Lawmakers welcome evidence-based Medicare guidelines

A bipartisan group of lawmakers, who are also medical professionals, are applauding the Centers for Medicare and Medicaid Services’ (CMS) response to a measure aimed at decreasing unnecessary imaging diagnostic tests in the Medicare system.

Under a regulatory framework outlined in the CMS’ 2016 Medicare Physician Fee Schedule, physicians would rely on evidence-based medicine before ordering diagnostic imaging tests, such as MRIs and CT Scans for Medicare patients.
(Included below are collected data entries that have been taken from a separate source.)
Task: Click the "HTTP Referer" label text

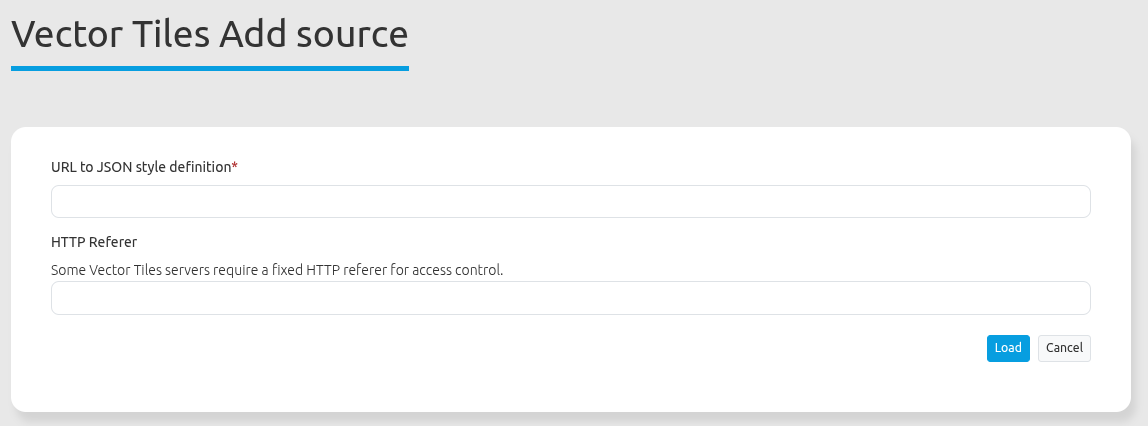Action: (94, 242)
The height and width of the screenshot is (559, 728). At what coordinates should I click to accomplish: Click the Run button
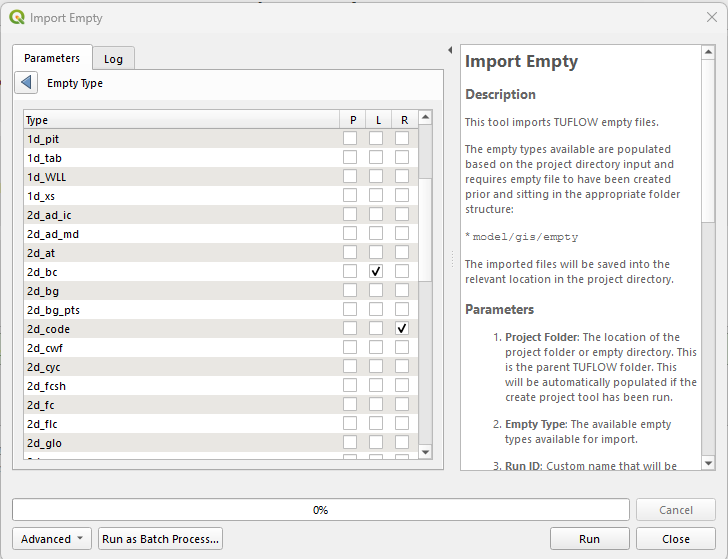tap(589, 539)
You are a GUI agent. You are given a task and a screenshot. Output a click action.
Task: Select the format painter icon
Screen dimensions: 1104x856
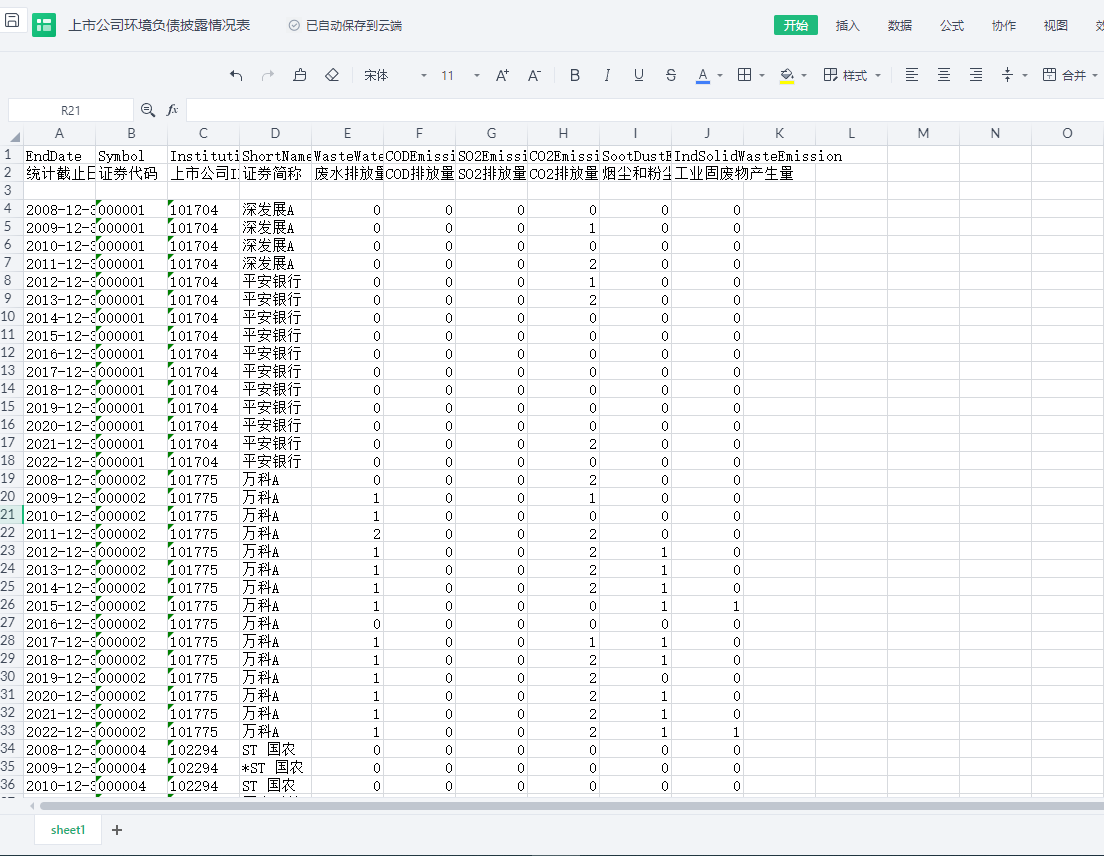pos(300,75)
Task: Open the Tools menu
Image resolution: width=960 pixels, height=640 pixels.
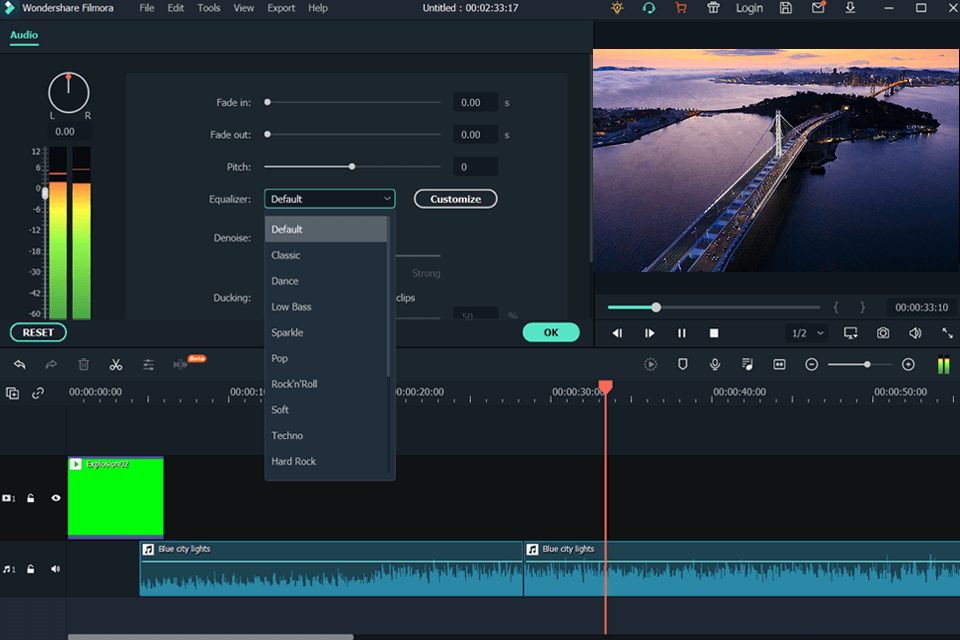Action: tap(209, 8)
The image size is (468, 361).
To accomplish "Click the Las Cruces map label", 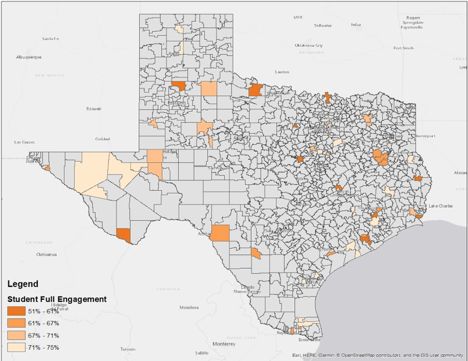I will 24,142.
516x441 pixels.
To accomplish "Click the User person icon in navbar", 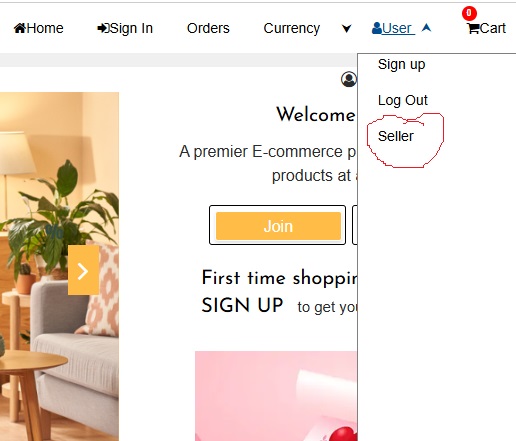I will 377,28.
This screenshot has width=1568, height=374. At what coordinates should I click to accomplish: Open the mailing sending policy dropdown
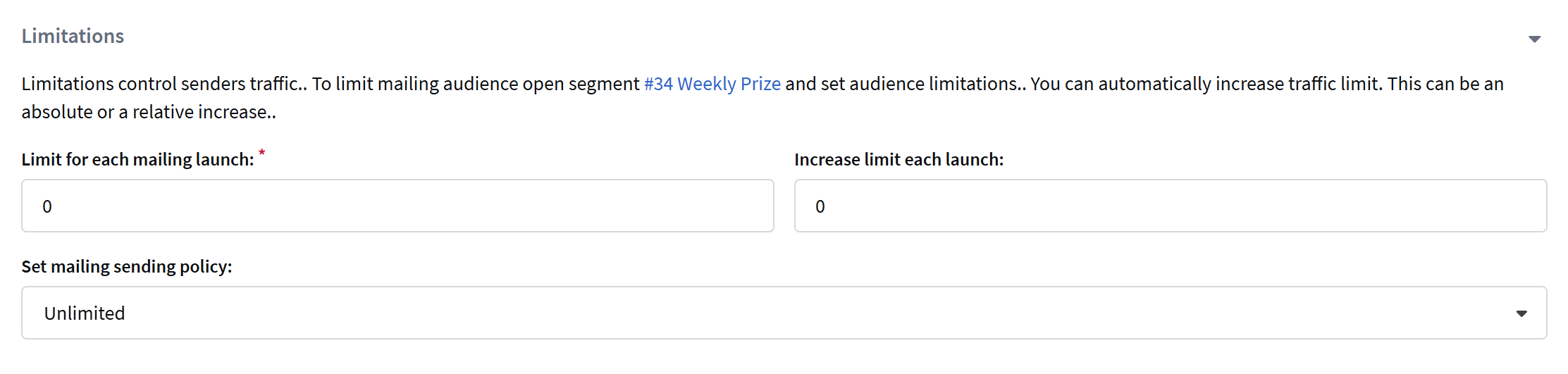click(x=784, y=313)
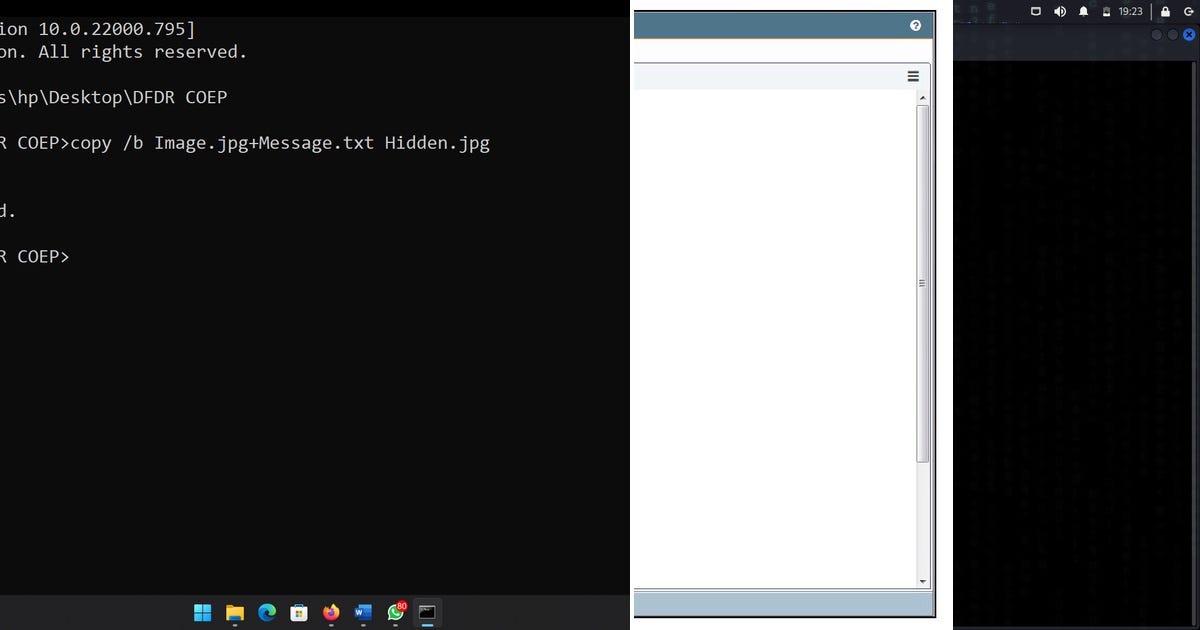
Task: Click the help question mark icon
Action: (916, 25)
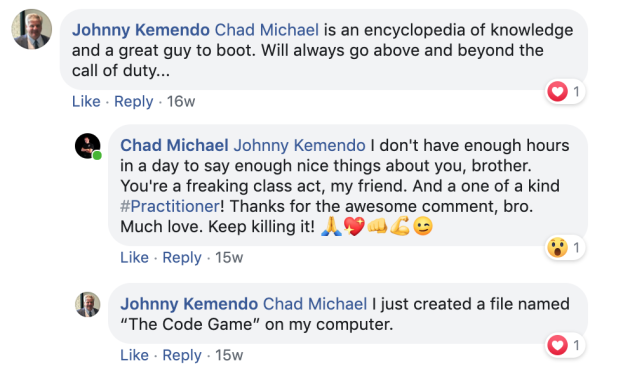Viewport: 630px width, 373px height.
Task: Like Johnny's encyclopedia of knowledge comment
Action: (86, 101)
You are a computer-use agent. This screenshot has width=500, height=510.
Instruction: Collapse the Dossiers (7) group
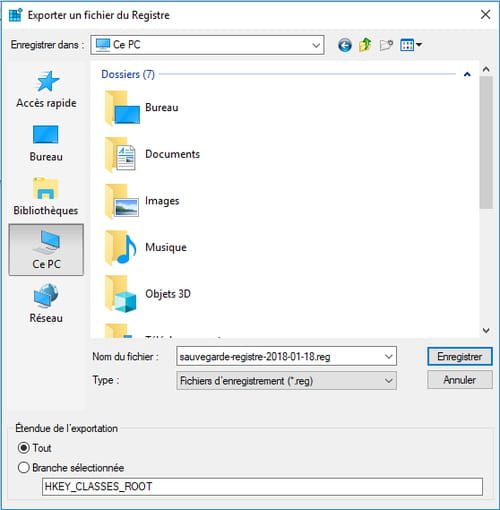click(467, 74)
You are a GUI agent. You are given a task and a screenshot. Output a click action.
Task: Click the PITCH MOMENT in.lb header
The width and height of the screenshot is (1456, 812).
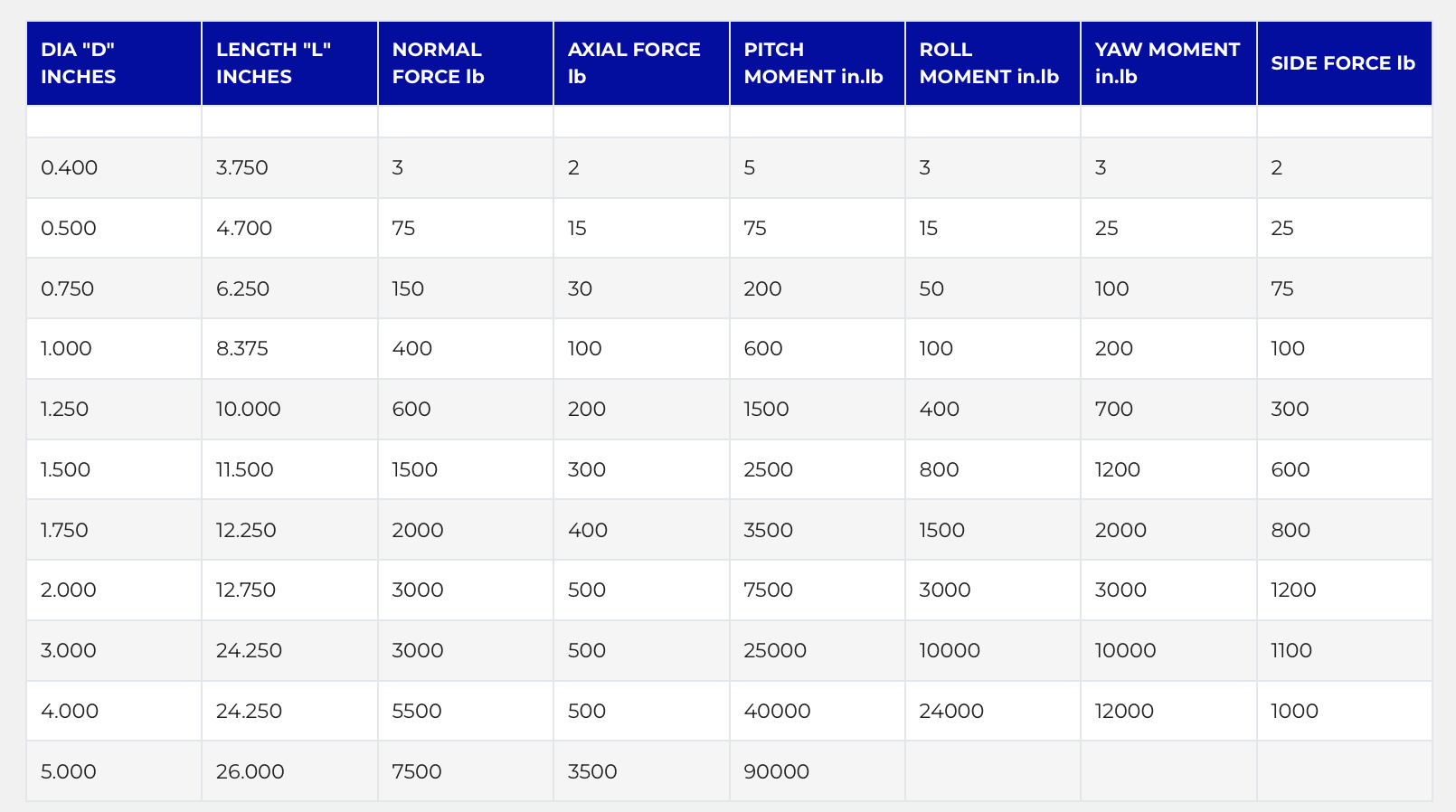[817, 63]
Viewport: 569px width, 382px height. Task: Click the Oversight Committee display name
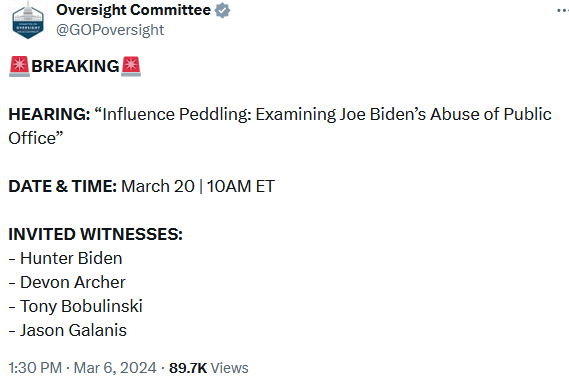point(133,10)
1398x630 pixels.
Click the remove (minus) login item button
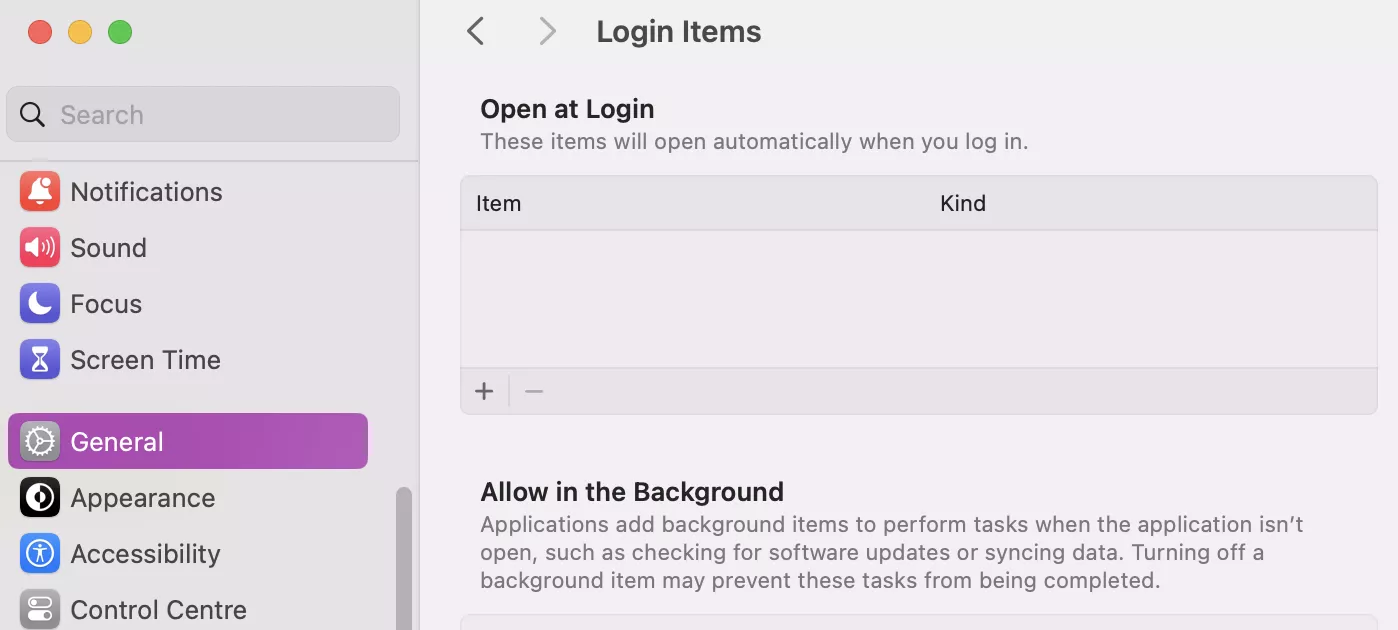coord(533,391)
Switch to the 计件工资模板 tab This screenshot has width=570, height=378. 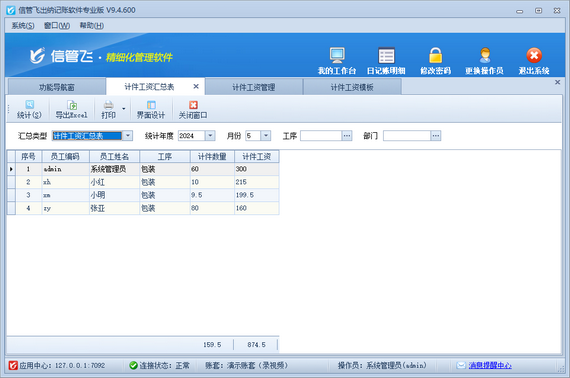click(x=352, y=87)
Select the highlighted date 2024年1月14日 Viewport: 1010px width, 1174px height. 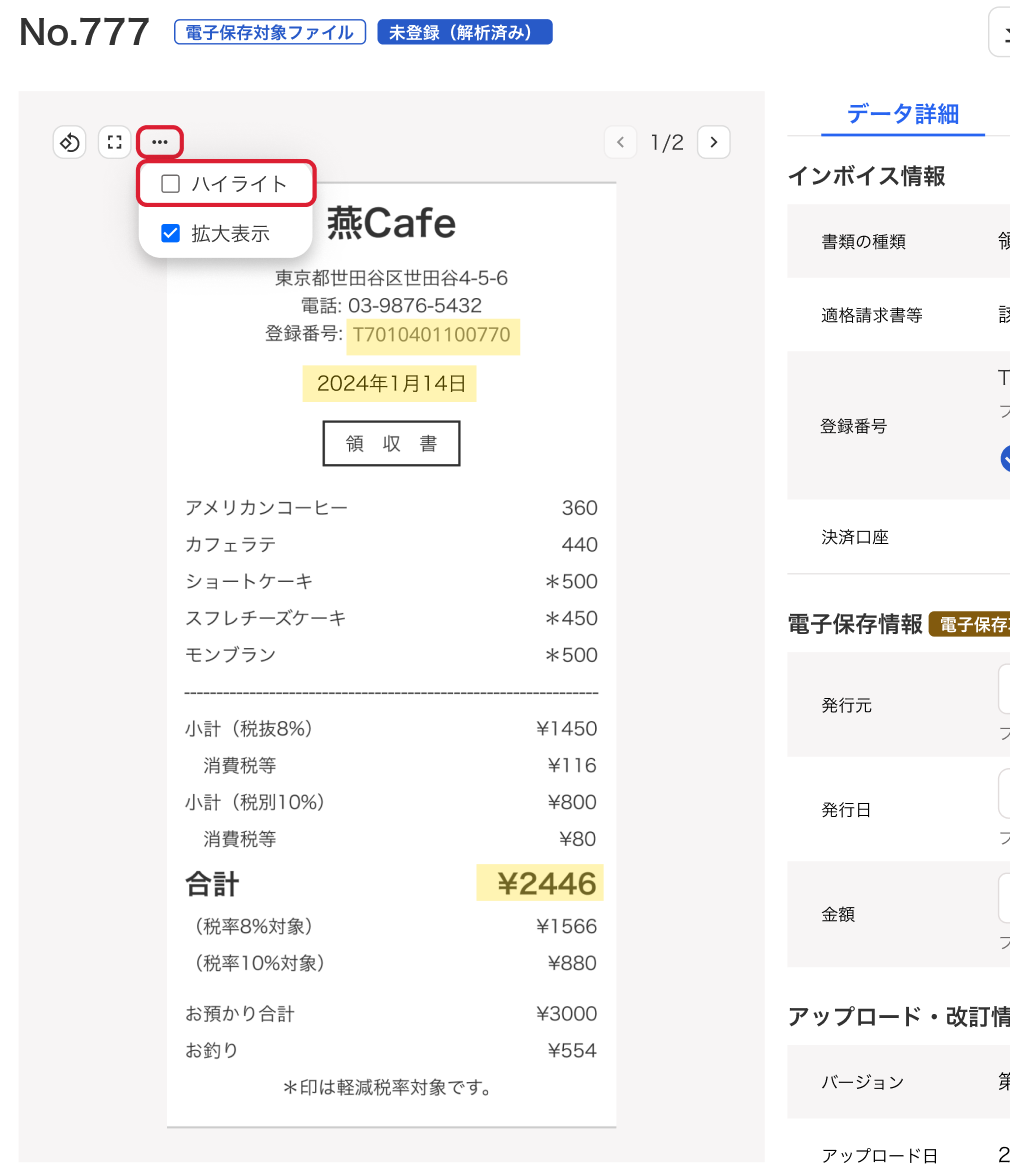[390, 384]
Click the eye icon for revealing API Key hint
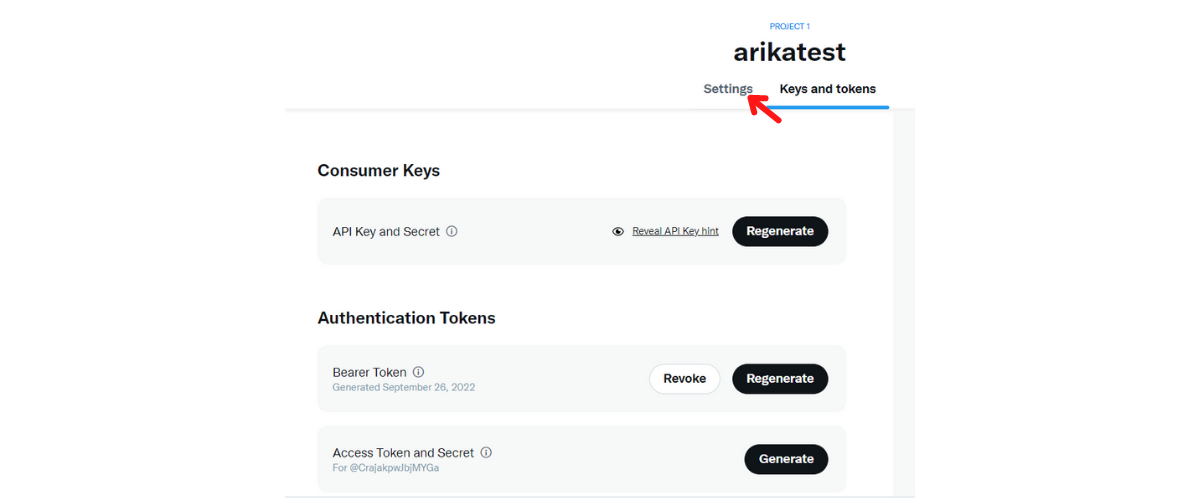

In a letter to Department of Health and Human Services HHS Secretary Sylvia Mathews Burwell, House Energy and Commerce Subcommittee on Commerce, Manufacturing and Trade Chairman Michael C. Burgess (R-TX), who is also a doctor, stated that the lawmakers were “strongly supportive of ensuring that physicians are armed with evidence-based tools to aid in diagnostic decision making.”

Also signed by U.S. Reps. Tom Price (D-GA) and Ami Bera (D-CA), who are also physicians, the letter stated that any guidelines that are not developed by clinicians, providers or national medical professional societies, “do not rely upon the same rigorous development process and, therefore, are more reflective of consensus of medical opinions rather than rooted in clinical evidence.”

Under the Protecting Access to Medicare Act of 2014, referring physicians were told as of January 2017 they must use “appropriate use criteria” when ordering advanced imaging for Medicare patients as part of an effort to reduce duplicate or unnecessary scanning. CMS, in turn, is required to define and implement the “appropriate use criteria” by Nov. 15.